I am working on fungi transcriptome. Existing annotation for my species is not reliable. To improve the annotation we generated RNAseq data with different stress conditions to make all transcripts to express in different conditions and using those expressed transcripts in different conditions I am trying to build one comprehensive transcriptome using cufflink protocol.
I ran cufflink and cuffmerge with and without reference in following combinations.
1) cufflink with reference cuffmerge with reference 2)cufflink with reference cuffmerge without reference 3)cufflink without reference cuffmerge with reference 4)cufflink without reference cuffmerge without reference
All of them has it's pros and cons. By doing some manual observation on IGV i decided to go with 4th combination which is cufflink without reference cuffmerge without reference. Still I am not satisfied the way it did annotations
For example consider following scenario (attached image). Though I have clearly 3 transcripts expressed in all my conditions (shown in the green box) none of the above combinations of cufflink and cuffmerge could detect the true transcript structure.

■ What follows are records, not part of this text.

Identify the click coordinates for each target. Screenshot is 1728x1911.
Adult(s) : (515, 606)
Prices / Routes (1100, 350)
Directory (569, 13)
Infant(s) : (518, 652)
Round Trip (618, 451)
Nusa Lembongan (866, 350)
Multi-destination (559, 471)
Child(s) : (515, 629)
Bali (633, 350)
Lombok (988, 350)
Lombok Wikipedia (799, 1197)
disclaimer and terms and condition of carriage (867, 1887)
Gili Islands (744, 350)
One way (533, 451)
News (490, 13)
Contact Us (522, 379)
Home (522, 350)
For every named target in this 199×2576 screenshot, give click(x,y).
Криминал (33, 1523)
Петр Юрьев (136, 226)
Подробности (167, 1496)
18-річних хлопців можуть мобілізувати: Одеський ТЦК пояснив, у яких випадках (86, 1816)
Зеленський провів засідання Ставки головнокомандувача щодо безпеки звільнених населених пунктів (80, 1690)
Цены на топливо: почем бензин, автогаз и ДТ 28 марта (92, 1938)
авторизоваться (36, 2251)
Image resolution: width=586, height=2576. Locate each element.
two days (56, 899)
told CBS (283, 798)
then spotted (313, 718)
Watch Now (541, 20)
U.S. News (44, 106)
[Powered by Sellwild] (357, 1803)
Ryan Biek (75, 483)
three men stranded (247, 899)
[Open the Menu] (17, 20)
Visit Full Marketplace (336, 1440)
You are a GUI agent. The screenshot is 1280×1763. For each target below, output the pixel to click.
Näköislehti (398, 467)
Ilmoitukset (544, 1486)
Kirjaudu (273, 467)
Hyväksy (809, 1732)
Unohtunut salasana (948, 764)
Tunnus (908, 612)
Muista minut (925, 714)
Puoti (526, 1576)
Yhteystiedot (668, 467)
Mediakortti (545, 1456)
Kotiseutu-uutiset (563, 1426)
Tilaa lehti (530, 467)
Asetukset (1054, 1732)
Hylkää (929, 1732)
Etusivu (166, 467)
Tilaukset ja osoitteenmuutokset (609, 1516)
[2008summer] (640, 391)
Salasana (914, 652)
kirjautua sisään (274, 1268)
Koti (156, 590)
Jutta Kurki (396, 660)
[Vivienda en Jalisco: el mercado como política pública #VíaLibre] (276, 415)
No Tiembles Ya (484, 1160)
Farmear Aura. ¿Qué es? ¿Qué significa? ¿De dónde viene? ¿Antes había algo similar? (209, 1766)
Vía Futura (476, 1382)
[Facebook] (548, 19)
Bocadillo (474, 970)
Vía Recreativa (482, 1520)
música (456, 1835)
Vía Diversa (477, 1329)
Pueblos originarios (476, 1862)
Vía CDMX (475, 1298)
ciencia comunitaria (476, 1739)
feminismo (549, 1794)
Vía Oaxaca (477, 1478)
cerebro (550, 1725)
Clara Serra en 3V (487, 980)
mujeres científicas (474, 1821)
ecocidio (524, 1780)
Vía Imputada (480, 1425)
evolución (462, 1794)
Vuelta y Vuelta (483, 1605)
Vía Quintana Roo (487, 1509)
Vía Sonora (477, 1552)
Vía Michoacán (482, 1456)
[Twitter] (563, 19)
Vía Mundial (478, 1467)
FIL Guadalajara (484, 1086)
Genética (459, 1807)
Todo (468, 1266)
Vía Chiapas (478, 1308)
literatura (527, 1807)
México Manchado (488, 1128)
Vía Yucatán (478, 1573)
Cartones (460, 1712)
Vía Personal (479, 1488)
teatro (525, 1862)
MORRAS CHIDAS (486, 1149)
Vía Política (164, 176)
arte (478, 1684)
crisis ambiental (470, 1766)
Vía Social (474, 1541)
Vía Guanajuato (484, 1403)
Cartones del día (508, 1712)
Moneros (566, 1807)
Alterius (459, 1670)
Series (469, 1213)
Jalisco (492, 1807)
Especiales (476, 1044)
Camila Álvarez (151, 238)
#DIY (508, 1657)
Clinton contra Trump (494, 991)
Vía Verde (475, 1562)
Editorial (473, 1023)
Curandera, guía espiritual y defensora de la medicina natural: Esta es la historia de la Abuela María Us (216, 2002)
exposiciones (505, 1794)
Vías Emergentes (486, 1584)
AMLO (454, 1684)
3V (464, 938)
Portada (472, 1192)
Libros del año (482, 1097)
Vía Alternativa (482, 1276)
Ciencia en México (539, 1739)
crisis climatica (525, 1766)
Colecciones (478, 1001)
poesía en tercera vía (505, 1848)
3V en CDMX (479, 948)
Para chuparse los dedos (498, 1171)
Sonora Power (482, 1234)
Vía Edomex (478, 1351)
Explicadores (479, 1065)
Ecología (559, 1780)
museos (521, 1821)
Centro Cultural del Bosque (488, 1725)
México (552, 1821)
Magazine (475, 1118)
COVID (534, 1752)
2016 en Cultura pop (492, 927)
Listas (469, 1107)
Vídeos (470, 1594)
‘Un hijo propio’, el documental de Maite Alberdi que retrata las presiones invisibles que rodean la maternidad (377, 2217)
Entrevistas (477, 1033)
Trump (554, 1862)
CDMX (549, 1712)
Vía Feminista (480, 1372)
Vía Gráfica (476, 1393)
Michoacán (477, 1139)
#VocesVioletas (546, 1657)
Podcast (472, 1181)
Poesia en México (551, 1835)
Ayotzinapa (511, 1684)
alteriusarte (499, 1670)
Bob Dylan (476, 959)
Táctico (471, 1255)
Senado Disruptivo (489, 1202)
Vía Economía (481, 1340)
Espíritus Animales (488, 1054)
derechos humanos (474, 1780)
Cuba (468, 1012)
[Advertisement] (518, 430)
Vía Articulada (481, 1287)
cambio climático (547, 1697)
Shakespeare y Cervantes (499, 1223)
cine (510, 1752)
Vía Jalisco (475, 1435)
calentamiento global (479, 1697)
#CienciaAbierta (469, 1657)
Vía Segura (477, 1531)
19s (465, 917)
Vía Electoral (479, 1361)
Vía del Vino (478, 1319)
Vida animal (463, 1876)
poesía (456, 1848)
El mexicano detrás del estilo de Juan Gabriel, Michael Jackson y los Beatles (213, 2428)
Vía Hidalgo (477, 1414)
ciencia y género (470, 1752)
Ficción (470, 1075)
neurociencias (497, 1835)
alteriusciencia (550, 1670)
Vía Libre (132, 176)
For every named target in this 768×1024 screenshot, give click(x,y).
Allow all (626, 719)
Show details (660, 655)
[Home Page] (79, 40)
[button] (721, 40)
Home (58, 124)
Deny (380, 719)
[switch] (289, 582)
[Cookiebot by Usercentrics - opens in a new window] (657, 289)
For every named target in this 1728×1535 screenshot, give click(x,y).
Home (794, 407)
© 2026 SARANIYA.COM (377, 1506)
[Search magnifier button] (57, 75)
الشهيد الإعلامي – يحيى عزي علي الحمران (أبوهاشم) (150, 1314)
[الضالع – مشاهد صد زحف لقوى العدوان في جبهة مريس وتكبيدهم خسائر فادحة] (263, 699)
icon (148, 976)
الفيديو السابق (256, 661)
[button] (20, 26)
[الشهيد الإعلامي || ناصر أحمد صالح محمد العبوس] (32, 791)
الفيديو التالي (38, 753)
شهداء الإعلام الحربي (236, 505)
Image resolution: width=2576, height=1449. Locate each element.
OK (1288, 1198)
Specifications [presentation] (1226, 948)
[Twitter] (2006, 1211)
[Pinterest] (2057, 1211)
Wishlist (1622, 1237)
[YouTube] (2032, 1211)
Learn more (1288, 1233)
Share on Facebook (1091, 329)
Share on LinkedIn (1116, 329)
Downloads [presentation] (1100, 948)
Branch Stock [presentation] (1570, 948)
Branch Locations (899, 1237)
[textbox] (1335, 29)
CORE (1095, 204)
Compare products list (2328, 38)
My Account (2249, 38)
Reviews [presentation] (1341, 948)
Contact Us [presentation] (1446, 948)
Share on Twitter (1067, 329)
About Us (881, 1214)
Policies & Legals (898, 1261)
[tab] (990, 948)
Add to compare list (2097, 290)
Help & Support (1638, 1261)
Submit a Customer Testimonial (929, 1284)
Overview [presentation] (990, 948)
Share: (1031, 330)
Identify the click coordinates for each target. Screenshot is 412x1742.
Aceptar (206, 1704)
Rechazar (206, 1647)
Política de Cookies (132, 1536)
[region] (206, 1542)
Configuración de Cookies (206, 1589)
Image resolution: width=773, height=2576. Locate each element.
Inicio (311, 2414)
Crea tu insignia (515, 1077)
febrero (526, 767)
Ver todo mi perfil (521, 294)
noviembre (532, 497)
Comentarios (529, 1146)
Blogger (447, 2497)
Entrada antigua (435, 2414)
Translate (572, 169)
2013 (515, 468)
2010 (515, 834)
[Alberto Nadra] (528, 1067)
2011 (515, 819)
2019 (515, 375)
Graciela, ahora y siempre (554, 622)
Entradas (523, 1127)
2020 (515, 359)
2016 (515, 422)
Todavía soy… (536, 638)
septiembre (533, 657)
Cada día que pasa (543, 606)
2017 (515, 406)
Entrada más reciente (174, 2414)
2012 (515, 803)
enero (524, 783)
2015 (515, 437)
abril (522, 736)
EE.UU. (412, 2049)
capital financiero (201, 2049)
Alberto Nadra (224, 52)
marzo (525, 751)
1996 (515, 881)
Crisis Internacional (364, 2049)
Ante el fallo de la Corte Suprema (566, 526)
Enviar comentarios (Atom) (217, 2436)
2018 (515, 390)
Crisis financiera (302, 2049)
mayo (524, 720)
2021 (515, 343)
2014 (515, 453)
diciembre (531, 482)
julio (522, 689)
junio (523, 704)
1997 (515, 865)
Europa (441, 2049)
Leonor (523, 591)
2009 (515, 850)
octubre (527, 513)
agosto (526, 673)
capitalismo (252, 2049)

Can anyone tell why this situation ? Also suggest if any better option available than cufflink cuffmerge.
Hi Vijay,
Good to know this new transcriptome assembler (though published in 2014). Seems actively updated vs cufflink (last release 2014). I will try this and share the results.
Thanks a lot.
Chirag, you must also be interested in checking out the "new" tuxedo protocol. Old tuxedo protocol uses tophat, cufflink, cuffmerge and cummerRbund, while the new protocol is described in below image
Here is the paper link.
Hisat2 is very efficient mapper in terms of memory and time. Sensitivity is also good.
Additionally, both the pipelines are coming from same team Steven Salzberg's lab.
Hi Vijay,
I have used stringtie. Results are more or less same with cufllink. I decided not to merge transcripts from different samples rather use individual assembly and filter them manually by user specified criteria. Merging assembly in fugal genome may not good idea because genes are very close to each other. One question I have here is why most of the transcripts orientation are wrong given by string tie? To check the strand I colored alignment by "first of paired strand" on IGV. Most of them having orientation regardless of alignment color. I wonder, how stringtie assigns strand information to generated transcripts ?
Hi Chirag,
There was indeed a bug reported in earlier version (5/18/2015 - v1.0.4 release), however, you should be using the latest version,hence, that could not be an issue now.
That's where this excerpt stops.